Direction a: Put the entries from the line containing "Where should I click to: Star" down through the line containing "[x=528, y=117]" into a two-column CSV with the columns request and answer, one row per entry. Quote each field, replace line breaks with spaces, and leave out the pictures.

Text section:
[llvm] [SystemZ] Provide improved cost estimates (PR #83873)

Wed Mar 6 07:27:28 PST 2024

================
@@ -1284,17 +1286,43 @@ InstructionCost SystemZTTIImpl::getInterleavedMemoryOpCost(
   return NumVectorMemOps + NumPermutes;
 }
 
-static int getVectorIntrinsicInstrCost(Intrinsic::ID ID, Type *RetTy) {
+static int
+getVectorIntrinsicInstrCost(Intrinsic::ID ID, Type *RetTy,
+                            const SmallVectorImpl<Type *> &ParamTys) {
   if (RetTy->isVectorTy() && ID == Intrinsic::bswap)
     return getNumVectorRegs(RetTy); // VPERM
+
+  if (ID == Intrinsic::vector_reduce_add) {
+    // Retrieve number and size of elements for the vector op.
+    auto *VTy = cast<FixedVectorType>(ParamTys.front());
+    unsigned NumElements = VTy->getNumElements();
+    unsigned ScalarSize = VTy->getScalarSizeInBits();
+    // For scalar sizes >128 bits, we fall back to the generic cost estimate.
+    if (ScalarSize > SystemZ::VectorBits)
+      return -1;
+    // A single vector register can hold this many elements.
+    unsigned MaxElemsPerVector = SystemZ::VectorBits / ScalarSize;
+    // This many vector regs are needed to represent the input elements (V).
+    unsigned VectorRegsNeeded = getNumVectorRegs(VTy);
+    // This many instructions are needed for the final sum of vector elems (S).

Data in this exercise:
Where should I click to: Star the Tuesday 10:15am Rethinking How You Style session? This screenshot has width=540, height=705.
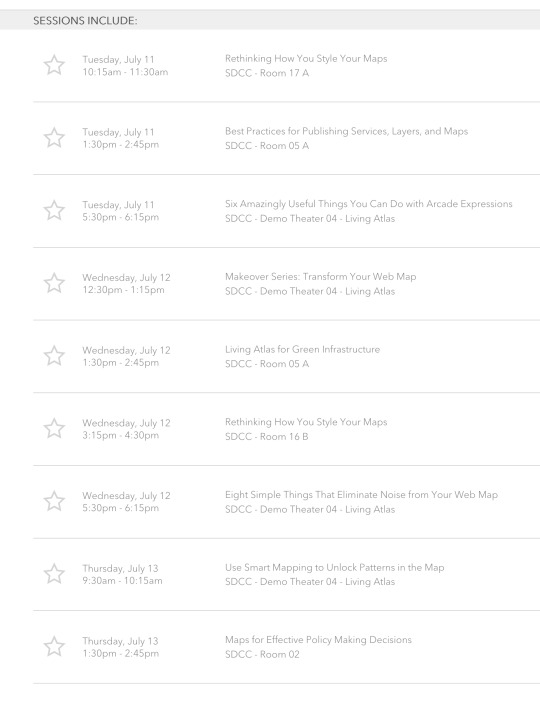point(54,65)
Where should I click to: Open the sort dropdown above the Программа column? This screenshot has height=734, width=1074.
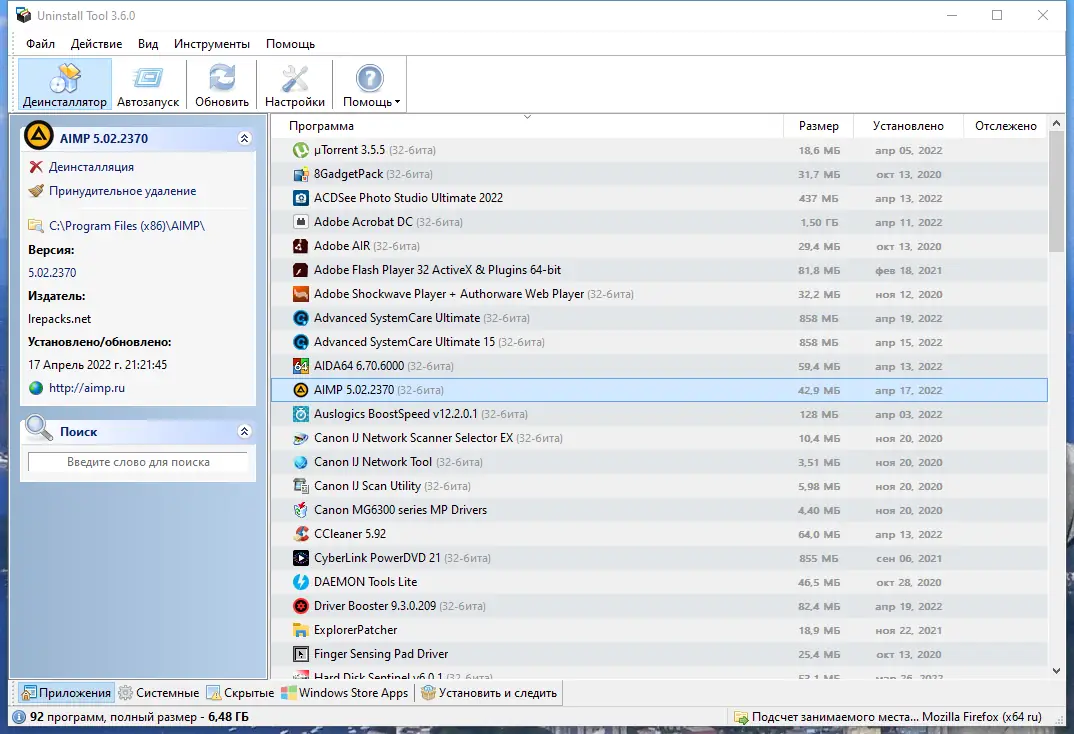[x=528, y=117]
---
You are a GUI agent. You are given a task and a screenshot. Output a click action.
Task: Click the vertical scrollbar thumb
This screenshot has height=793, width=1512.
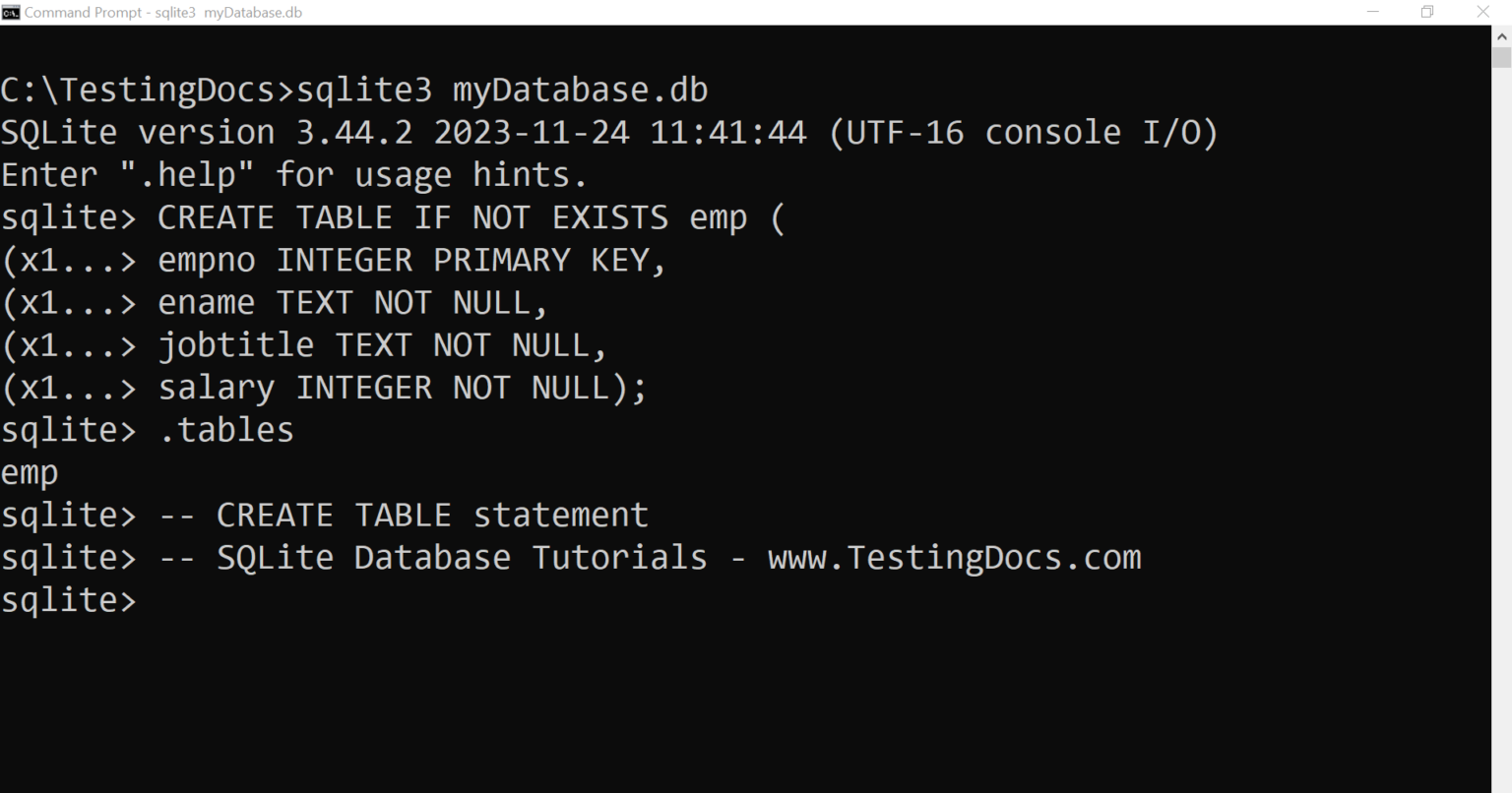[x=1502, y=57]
---
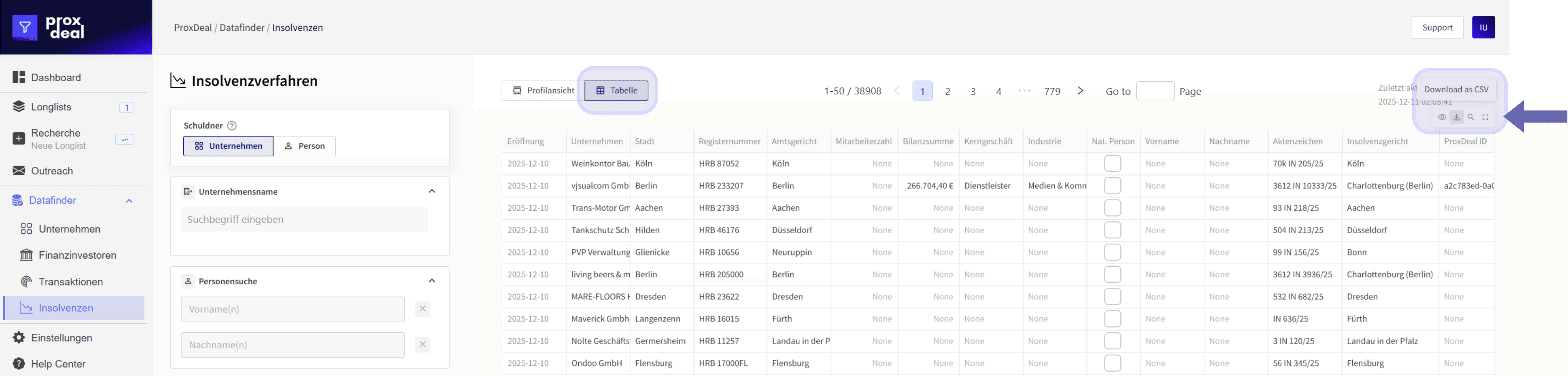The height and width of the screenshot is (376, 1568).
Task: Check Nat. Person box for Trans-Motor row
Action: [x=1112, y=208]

Direction b:
Answer these questions about the SystemZ patch:
(i) What date and time does the patch show?
(ii) For which intrinsic does the function return getNumVectorRegs(RetTy) when RetTy is a vector type?
(iii) What value is returned when ScalarSize is greater than SystemZ::VectorBits?

Complete answer a:
request,answer
"Where should I click to: Star the Tuesday 10:15am Rethinking How You Style session? This screenshot has width=540, height=705.","point(54,65)"
"Where should I click to: Open the sort dropdown above the Программа column? This screenshot has height=734, width=1074.","[x=528, y=117]"

Complete answer b:
(i) Wed Mar 6 07:27:28 PST 2024
(ii) Intrinsic::bswap
(iii) -1